TOPLUM SÖZLEŞMESİ * Jean-Jacques Rousseau*2
“Özü gereği, oybirliği ile onanma isteyen bir tek yasa vardır: O da toplum sözleşmesidir. Çünkü toplum halinde birleşmek dünyanın en istemli işidir; her insan özgür ve kendi kendisinin efendisi olarak dünyaya geldiği için, her ne bahane ile olursa olsun, hiç kimse onu isteği dışında buyruk altına alamaz.”
“Bu ilk sözleşme yanında, çoğunluğun oyu, öbür yurttaşların hepsini her zaman bağlar; sözleşmenin gerektirdiği bir sonuçtur bu.”
“Yurttaş, bütün yasaları, hatta isteği dışında onananları, hatta herhangi bir tanesine aykırı davranınca kendini cezaya çarptıran yasaları bile onamış olur. Devletin bütün üyelerinin değişmez istemleri, genel istemdir; üyeler onun gölgesinde hem yurttaştırlar, hem de özgür.”
“Gerçek bir demokraside, gerek töreler ve yetenekler, gerekse ilkeler ve zenginlik bakımından her şeyde eşitlik vardır. Lakin daha önce de söylediğim gibi, gerçek bir demokrasi hiçbir zaman var olmamıştır.”
“Monarşi yönetimlerinde seçime yer yoktur. Monark, yasa gereğince tek hükümdar ve tek yüksek görevli kişi olduğu için, vekillerini seçme hakkı yalnız kendindedir.”
“Aristokraside hükümdarı yine hükümdar seçer; yönetim kendini sürdürür. Orada halkın yönetimde yeri yoktur, çünkü soylu sınıfın kendisi halktır da ondan.”
“Bir hükümetin sıkışıp daralması, büyük sayıdan küçük sayıya doğru, yani demokrasiden aristokrasiye, aristokrasiden krallığa geçmesiyle olur. Hükümetin doğal eğilimi budur. Hükümet küçük sayıdan büyüğe doğru, gerisingeriye giderse, gevşemekte olduğunu söyleyebiliriz. Ne var ki, bu tersine ilerleyiş olacak şey değildir.”
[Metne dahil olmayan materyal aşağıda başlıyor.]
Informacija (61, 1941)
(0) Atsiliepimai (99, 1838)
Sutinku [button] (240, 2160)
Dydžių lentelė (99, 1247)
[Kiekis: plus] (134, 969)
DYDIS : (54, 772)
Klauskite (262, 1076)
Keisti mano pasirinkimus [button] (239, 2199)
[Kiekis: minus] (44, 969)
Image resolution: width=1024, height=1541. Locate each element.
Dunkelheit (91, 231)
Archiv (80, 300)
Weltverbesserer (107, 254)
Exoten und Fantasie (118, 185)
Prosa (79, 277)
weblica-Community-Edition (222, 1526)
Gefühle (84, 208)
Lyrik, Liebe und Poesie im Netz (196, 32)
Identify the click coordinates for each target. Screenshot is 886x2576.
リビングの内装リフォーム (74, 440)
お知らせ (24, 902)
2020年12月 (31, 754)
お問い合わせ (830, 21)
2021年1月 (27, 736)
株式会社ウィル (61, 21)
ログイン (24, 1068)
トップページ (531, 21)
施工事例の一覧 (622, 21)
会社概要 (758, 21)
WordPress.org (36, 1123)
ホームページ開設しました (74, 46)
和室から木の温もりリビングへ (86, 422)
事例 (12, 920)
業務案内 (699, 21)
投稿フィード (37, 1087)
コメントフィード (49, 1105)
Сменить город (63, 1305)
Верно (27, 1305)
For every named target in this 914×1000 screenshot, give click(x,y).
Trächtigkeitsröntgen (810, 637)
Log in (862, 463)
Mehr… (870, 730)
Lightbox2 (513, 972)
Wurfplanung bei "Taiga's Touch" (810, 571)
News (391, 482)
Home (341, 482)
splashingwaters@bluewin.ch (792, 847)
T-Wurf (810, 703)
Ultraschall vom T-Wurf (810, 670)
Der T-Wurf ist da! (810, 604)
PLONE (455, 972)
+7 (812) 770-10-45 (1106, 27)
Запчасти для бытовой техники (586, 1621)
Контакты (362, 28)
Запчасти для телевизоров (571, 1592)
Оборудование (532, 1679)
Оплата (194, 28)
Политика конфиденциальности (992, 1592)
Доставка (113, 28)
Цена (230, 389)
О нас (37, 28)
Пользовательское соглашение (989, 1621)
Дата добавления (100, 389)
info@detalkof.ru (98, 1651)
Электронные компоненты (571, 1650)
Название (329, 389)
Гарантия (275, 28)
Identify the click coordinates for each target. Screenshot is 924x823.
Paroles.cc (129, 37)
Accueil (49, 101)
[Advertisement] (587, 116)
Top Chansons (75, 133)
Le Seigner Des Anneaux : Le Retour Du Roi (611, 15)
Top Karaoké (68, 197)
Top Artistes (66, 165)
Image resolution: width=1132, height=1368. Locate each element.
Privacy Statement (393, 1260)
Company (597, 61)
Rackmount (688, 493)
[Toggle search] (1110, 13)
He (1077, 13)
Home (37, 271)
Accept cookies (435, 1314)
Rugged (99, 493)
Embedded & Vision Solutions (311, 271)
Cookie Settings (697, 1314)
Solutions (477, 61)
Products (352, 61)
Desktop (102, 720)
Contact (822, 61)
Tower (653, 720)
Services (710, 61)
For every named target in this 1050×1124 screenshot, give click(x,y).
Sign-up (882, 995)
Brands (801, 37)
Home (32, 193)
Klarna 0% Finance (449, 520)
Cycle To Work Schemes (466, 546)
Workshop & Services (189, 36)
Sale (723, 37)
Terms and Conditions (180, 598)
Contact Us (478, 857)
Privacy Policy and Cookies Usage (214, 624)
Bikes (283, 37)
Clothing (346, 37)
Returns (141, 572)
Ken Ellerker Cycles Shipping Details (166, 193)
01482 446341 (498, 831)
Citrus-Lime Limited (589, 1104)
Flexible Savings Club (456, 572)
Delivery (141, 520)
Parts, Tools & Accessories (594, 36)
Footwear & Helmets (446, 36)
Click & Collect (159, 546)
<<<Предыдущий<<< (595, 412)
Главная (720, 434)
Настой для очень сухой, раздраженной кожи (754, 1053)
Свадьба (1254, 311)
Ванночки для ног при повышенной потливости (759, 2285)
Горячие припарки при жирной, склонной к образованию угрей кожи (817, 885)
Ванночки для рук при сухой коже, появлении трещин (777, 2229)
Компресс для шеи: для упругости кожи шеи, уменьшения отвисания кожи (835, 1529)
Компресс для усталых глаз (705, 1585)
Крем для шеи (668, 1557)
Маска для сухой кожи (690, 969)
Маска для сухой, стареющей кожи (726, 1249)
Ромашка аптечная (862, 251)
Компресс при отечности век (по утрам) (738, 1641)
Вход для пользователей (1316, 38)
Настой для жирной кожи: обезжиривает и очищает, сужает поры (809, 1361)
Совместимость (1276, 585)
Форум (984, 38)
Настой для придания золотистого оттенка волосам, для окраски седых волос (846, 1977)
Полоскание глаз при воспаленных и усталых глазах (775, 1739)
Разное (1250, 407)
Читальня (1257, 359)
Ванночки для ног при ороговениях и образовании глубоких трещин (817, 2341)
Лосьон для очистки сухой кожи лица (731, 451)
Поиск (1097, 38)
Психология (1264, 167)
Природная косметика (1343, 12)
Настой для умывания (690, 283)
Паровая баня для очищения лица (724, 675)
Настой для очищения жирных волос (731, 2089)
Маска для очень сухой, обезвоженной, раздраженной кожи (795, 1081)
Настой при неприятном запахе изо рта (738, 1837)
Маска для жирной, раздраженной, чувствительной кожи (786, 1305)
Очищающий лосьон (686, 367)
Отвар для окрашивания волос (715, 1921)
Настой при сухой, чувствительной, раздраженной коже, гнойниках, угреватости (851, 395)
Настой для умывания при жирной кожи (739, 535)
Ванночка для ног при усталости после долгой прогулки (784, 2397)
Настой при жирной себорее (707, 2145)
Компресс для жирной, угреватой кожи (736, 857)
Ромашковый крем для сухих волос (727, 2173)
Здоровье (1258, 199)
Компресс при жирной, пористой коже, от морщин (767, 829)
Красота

“Venedik cumhuriyetinin kendi kanalları içinde ağır ağır gelişmesi bu geçişe bir örnek olarak gösterilebilir. Bin iki yüz yıldan beri Venediklilerin daha hala ikinci aşamada olmaları şaşırtıcı bir şeydir. Bu aşama 1198’de Serrar di consiglio ile başlar. Venediklilerin kınadıkları dukalara gelince, Squittinio della limberta veneta ne derse desin, hiçbir zaman Venediklilerin hükümdarı olmadıkları ispatlanmıştır. Buna karşı, Roma cumhuriyetini gösterecek ve bu cumhuriyet, tam tersine krallıktan aristokrasiye, aristokrasiden de demokrasiye geçmiştir diyecek kimseler olacaktır. Ben se hiç de böyle düşünmüyorum. Romulus’un kurduğu ilk hükümet karma bir hükümetti ve çarçabuk zorbalığa dönüvermişti. Özel birtakım nedenlerden, devlet ortadan kalkar; tıpkı insan diyebileceğimiz çağa gelmeden önce, ölüp giden bir bebek gibi, cumhuriyetin asıl doğuş dönemi Tarquiniusların kovulmasıyla başlar. Ama başlangıçtan değişmez bir biçim almış değildi. Soylular ortadan kaldırılmadığı için, işin ancak yarısı yapılmıştı. Çünkü bu yoldan, yönetim biçimlerinin en kötüsü olan soydan geçme aristokrasi, demokrasi ile anlaşmazlık halinde olduğu için, her zaman kararsız olan yönetim biçimi, Machiavelli’nin de çok iyi gösterdiği gibi, ancak tribun’ların kurulmasıyla değişmezliğe kavuştu. Ancak o zaman gerçek bir hükümet ve gerçek bir demokrasi kurulmuş oldu. Gerçekte, halk o zaman yalnız egemen değil, aynı zamanda hem yönetici, hem yargıç konumundaydı. Senato, hükümeti davranışında ölçülü ve toplu tutmaya çalışan, bağımlı bir kuruldu sadece. Consul’lar bile, birer soylu kişi ve en yüksek devlet görevlisi, ayrıca savaşta da tam yetkili birer tam komutan olmalarına karşın, Roma’da sadece halkın başkanlarıydılar. O zamandan sonra hükümet doğal eğilimine uymuş ve iyiden iyiye demokrasiye yönelmiştir. Patricia adeta kendini ortadan kaldırıyordu, aristokrasi de varlığını, artık Venedik ve Cenevre’de olduğu gibi patricia’da değil, pleb’lerle patricia’lardan kurulu senatoda, hatta ellerine erkin bir güç geçiren tribun’larda sürdürüyordu. Çünkü sözcükler olayları değiştiremez; Bir ulusun başında ulus adına onu yöneten başlar varsa, bunların adları ne olursa olsun, hükümet bir aristokrasi yönetimidir. Aristokrasinin kötüye kullanılmasından iç savaşlarla triumvira doğdu. Sula, Caesar, Augustus gerçek birer monark idiler; sonunda Tiberius’un zorba yönetiminde devlet dağıldı. Demek, Roma tarihi benim ilkemi yalanlamıyor, doğruluyor.”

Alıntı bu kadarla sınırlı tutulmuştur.